TASK DIRECTIONS – Return precisely the opening lines of the listing below, ending with the line that contains "This screenshot has width=988, height=901.".

········

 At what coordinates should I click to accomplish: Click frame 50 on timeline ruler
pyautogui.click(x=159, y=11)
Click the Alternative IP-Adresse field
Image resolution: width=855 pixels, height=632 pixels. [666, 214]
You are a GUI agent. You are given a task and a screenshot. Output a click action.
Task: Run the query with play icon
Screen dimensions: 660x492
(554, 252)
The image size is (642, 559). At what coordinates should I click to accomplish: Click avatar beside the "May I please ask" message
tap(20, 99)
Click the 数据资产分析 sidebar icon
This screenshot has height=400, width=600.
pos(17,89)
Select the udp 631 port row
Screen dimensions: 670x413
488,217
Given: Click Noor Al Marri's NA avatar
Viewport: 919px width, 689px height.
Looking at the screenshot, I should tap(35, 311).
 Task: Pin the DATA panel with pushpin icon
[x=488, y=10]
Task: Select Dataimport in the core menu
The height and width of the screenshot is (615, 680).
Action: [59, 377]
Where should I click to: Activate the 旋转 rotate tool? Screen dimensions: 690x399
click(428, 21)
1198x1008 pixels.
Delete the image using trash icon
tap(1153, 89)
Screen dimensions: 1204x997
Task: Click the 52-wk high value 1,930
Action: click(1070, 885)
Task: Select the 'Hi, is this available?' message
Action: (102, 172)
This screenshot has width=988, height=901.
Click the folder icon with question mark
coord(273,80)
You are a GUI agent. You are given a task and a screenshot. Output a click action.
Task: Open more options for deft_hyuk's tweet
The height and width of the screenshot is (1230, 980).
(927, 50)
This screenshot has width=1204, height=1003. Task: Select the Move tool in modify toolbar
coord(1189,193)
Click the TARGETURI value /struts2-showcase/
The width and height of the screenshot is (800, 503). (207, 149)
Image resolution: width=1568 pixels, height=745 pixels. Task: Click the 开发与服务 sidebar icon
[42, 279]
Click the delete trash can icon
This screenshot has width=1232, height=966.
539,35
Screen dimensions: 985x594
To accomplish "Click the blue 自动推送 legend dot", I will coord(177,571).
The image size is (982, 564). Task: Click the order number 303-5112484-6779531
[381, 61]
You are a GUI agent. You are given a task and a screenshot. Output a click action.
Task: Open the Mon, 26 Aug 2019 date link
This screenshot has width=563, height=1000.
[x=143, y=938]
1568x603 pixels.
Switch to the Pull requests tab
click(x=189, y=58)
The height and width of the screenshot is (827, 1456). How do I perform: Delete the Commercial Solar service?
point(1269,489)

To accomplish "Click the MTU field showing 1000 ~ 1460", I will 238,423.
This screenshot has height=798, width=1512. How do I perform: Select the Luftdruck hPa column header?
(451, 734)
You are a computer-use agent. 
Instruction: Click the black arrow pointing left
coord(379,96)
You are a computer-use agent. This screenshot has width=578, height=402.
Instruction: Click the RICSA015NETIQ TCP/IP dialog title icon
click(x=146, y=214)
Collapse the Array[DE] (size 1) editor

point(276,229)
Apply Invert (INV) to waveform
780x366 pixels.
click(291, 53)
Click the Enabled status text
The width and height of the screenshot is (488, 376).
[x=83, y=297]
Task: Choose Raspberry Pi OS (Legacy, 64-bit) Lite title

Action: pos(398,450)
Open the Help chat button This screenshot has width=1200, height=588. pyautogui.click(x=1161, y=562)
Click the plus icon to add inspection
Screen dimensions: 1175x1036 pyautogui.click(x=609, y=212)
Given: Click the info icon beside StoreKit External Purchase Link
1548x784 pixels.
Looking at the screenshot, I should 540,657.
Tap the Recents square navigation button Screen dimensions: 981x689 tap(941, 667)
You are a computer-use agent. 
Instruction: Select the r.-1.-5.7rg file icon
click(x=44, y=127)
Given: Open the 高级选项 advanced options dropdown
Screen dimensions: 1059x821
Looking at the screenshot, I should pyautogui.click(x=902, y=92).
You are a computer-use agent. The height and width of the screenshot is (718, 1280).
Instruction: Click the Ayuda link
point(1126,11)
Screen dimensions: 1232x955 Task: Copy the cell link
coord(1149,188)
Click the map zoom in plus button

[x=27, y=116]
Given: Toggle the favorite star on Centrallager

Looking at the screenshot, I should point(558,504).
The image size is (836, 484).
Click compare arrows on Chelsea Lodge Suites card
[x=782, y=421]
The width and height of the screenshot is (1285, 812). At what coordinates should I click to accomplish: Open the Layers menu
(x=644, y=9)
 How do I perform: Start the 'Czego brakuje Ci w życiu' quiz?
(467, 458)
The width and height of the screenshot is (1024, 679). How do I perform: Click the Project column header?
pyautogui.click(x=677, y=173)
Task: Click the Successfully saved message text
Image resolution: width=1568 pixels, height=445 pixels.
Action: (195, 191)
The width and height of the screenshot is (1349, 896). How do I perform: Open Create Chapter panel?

········

ANSWER BOX –
 At what coordinates should I click to accomplish: Click frame 50 on timeline ruler
pyautogui.click(x=159, y=11)
Click the Alternative IP-Adresse field
Image resolution: width=855 pixels, height=632 pixels. [666, 214]
You are a GUI agent. You are given a task and a screenshot. Output a click action.
Task: Run the query with play icon
Screen dimensions: 660x492
(554, 252)
The image size is (642, 559). At what coordinates should I click to accomplish: Click avatar beside the "May I please ask" message
tap(20, 99)
Click the 数据资产分析 sidebar icon
This screenshot has height=400, width=600.
pos(17,89)
Select the udp 631 port row
Screen dimensions: 670x413
488,217
Given: Click Noor Al Marri's NA avatar
Viewport: 919px width, 689px height.
Looking at the screenshot, I should tap(35, 311).
 Task: Pin the DATA panel with pushpin icon
[x=488, y=10]
Task: Select Dataimport in the core menu
The height and width of the screenshot is (615, 680).
Action: [59, 377]
Where should I click to: Activate the 旋转 rotate tool? Screen dimensions: 690x399
click(428, 21)
1198x1008 pixels.
Delete the image using trash icon
tap(1153, 89)
Screen dimensions: 1204x997
Task: Click the 52-wk high value 1,930
Action: click(1070, 885)
Task: Select the 'Hi, is this available?' message
Action: (102, 172)
This screenshot has width=988, height=901.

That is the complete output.